Apparently, arguing over crowd size at the inauguration wasn't as “alternative” in the fact arena as President Donald Trump can get. The president's recent assertion that as many as 3 million to 5 million illegal votes were cast, many of them by undocumented immigrants, set a new bar — only to see that lofty standard raised higher with his further conclusion (offered to ABC News' David Muir) that none of those illegal votes were cast for him.

That puts Mr. Trump in some pretty rare air for sheer mind-blowing ludicrousness. Does he have any corroboration of this widespread voter fraud? No. Do the leaders of his own political party back him up on this assertion? Nope. Do those who supervise voting on the state level share his beliefs? Not even the Republican ones. In fact, the only evidence that's been trotted out, a 5-year-old Pew Center on the States study, found problems with voter registration but zero evidence of fraud.

So if the typical problem with registration — a voter appearing on rolls in two states, which is most often because that person moved — is evidence of fraud, then Mr. Trump had better expect to lock up some of his closest allies, including strategist Stephen Bannon, treasury nominee Steve Mnuchin and his daughter Tiffany. Shame about that.

But wait, there's more. This business about illegal voting causing Mr. Trump to lose the popular vote in the election — an assertion so laughable that even his spokesman, Sean Spicer, was reduced to telling reporters “he believes what he believes” to explain it — is apparently enough to justify a “major investigation” into voter fraud.
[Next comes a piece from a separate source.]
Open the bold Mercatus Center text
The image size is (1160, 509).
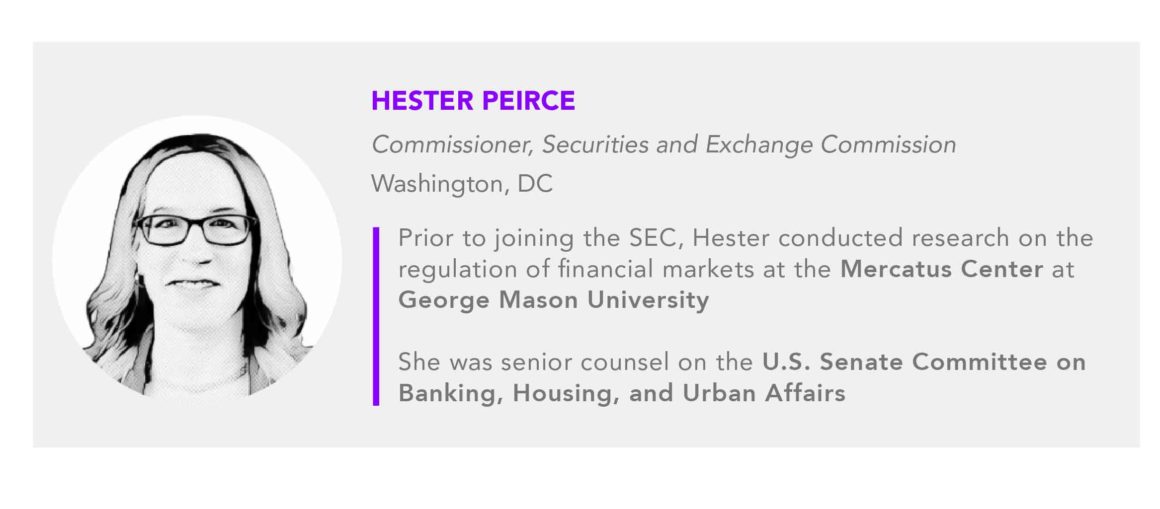point(941,269)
Such a prospect is not only unjustified and chiefly a product of presidential vainglory but a potential launching point for the kind of shameful voter suppression laws that Republicans so relish to keep minorities, the elderly and the disadvantaged away from the polls.

What happened to all those fiscal watchdogs within the GOP who should be outraged by this kind of wasteful expense, this unsupported imperial decree, this abuse of investigative authority? Well, either the crickets are making a racket or it's been pretty quiet on that front. Perhaps they are checking their own voter registration cards for duplicates.
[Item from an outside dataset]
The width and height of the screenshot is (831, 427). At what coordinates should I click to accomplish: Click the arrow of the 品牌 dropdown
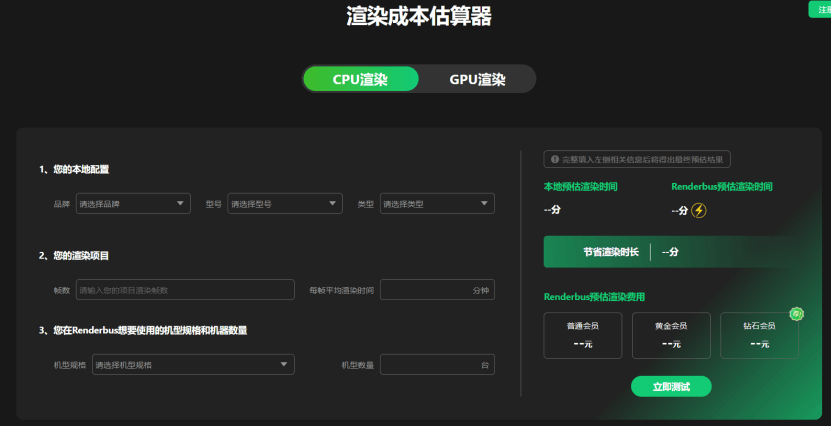180,203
BONUS: Actual fact of the week

At Badlands National Park, the geography isn't the only evidence of badness. How about those employees who fired off facts about climate change on the park's official Twitter account? Oh, sure, they were eventually deleted by, one presumes, the higher-ups within the U.S. Department of the Interior, but it was enough to inspire. As of Thursday, employees from at least a dozen federal agencies from the U.S. Environmental Protection Agency to NASA have taken to Twitter and other social media platforms to offer unvarnished truth to the general public. The trend may prove one of the better antidotes to fake news in the Trump era — and a reminder that while politicians can make up stuff and get away with it much of the time, they really shouldn't mess with career civil servants.